Comparison of leak shapes at individual IMFs following EEMD. All leak flow rates are set between 47 and 49 L/min and equivalent hole area is 32–33.18 mm2.
All IMFs represent signals of low frequency (<800 Hz). The highest frequency signals within this range are located within the first IMF (IMF1), but this was distinctly low amplitude. Frequency decreases as IMF number increases. The comparison between leak shapes reveals differing frequency distributions across different IMFs depending on leak shape. IMF1 is mainly dominated by signals from the round hole which has the widest spectral band of all the IMFs, the electrofusion joint is largely within IMFs 2, 3 and 4 whilst the longitudinal slit is dominant in IMF5 and 6. The electrofusion joint appears to have power in IMF2, 3 and 4 whilst the longitudinal slit has more power in IMF5. It is therefore possible that an analysis of the IMFs could provide information on the leak shape.
Classifying leak shape
Shape classification
Only the 24 features derived from the accelerometer signal were used as inputs to each model, e.g. the models were not told the leak shape or the leak flow rate. All leak shapes were initially divided up by their leak area, creating five separate datasets: 10, 16, 24 and 33 mm2; and All (all leak areas used and the model not told the leak area size). As the leak shape corresponds to a matching leak area of another shape, the effect of leak shape is isolated. As electrofusion joint data were only available for datasets of leak areas 16 and 33 mm2, the datasets 10 and 24 mm2 contained fewer input data.

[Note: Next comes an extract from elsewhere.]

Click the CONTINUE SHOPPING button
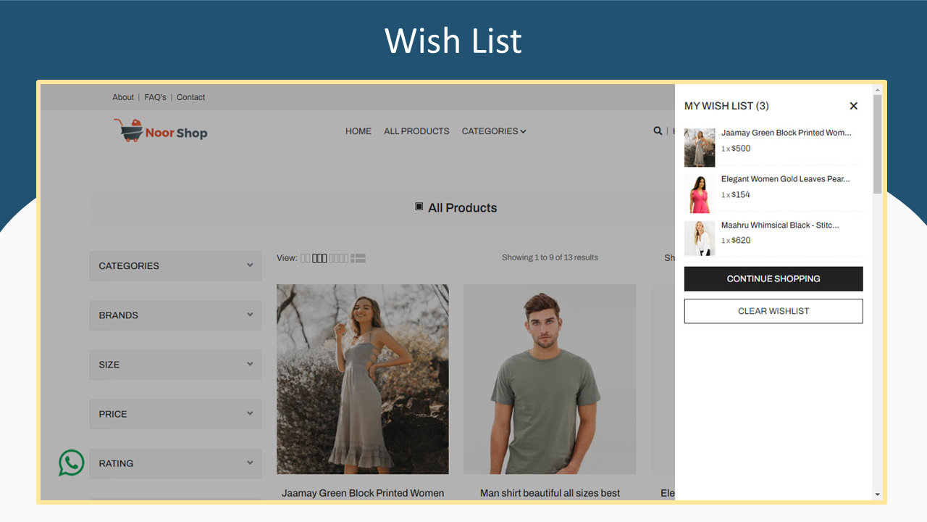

The performances of the models in classifying leak shape by individual areas is shown in the form of confusion matrixes in Figure 8. The confusion matrices are further divided by leak area size, the 10 mm2 dataset (Figure 8(a)), 16 mm2 dataset (Figure 8(b)), 24 mm2 dataset (Figure 8(c)), 33 mm2 dataset (Figure 8(d)) and All leak area sizes (Figure 8(e)). The model was able to classify leak shape for all areas at all leak flow rates within all backfill types to >81%. Generally, it appeared that classification accuracy was notably higher for round holes compared to the other leak shapes. In the case of the 24 mm2, the model correctly classified 99% accuracy. An investigation into the ‘All’ dataset (Figure 8(e)) suggests that the round holes also achieved the highest prediction accuracy at 90%, followed by the electrofusion joint at 81%. The worst performance in this dataset was the longitudinal slit with a classification accuracy of 75%.

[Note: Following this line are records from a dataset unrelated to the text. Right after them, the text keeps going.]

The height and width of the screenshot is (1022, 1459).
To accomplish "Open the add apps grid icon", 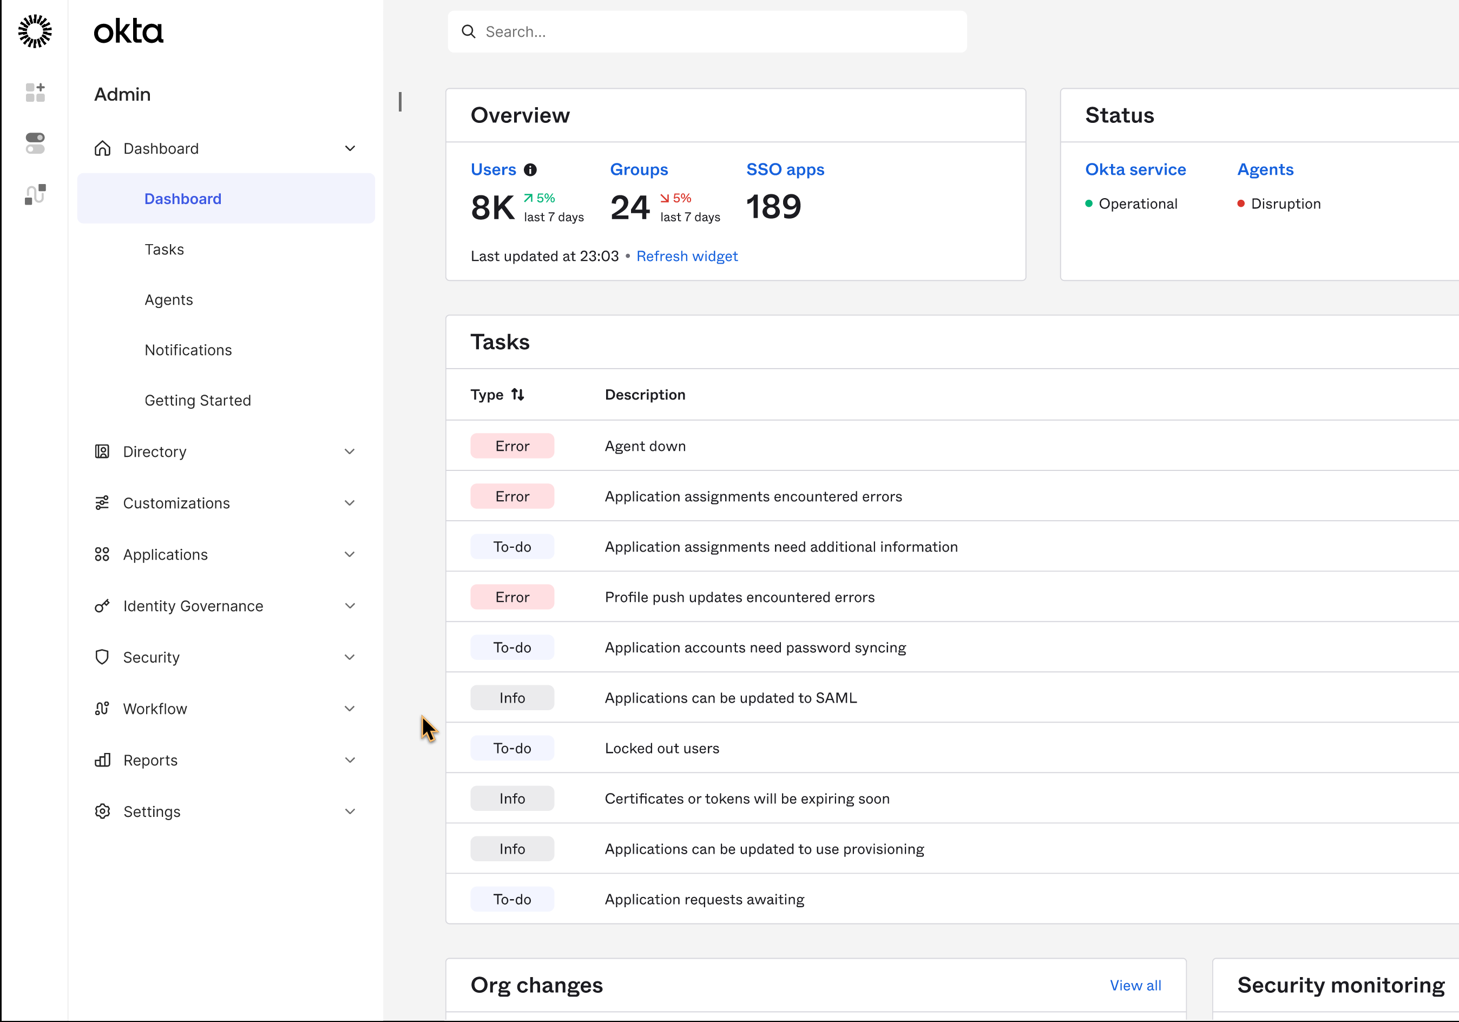I will click(35, 92).
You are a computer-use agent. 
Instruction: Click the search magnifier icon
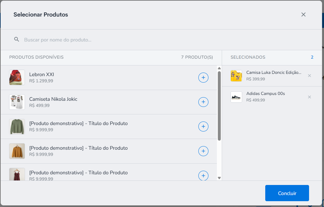17,39
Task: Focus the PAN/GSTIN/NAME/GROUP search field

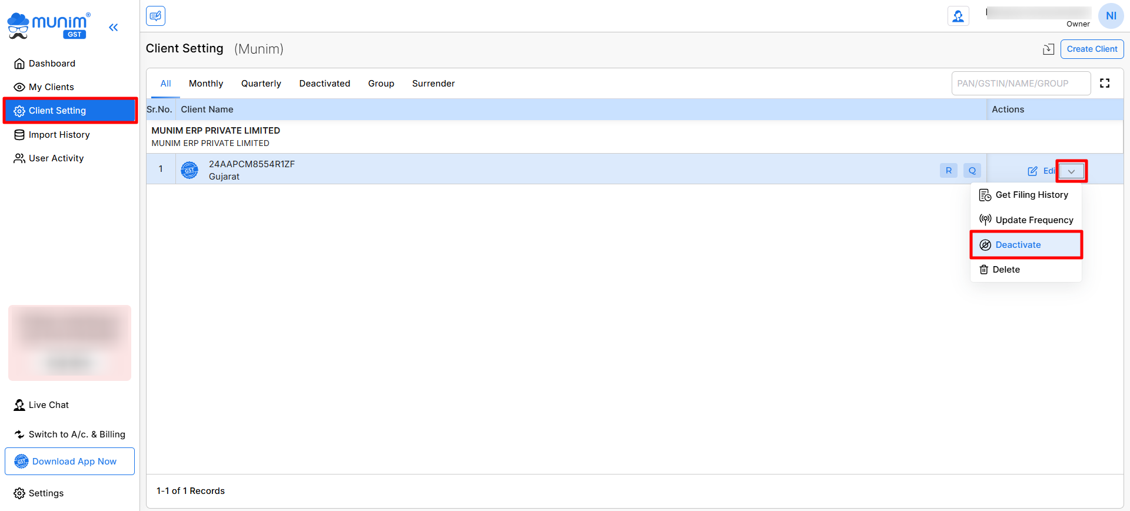Action: (1021, 84)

Figure 8(e) demonstrates the average classification accuracy for each leak area, each leak shape and each leak flow rate when using the ‘All’ dataset. Note, this is not the averaged-output of the model in Figure 8, it is the individual subset results for the model using the ‘All’ dataset. An investigation into the performance of the model for different leak areas within the ‘All’ dataset shows increased average classification accuracy with the 24 mm2 dataset (98%) (Table 3). However, this may be due to a smaller dataset as electrofusion joints are not included. Despite the fact that there were five different leak flow rates studied, the model was able to classify the leak shape independent of leak flow rate at >82% accuracy for all leak shapes at all leak areas.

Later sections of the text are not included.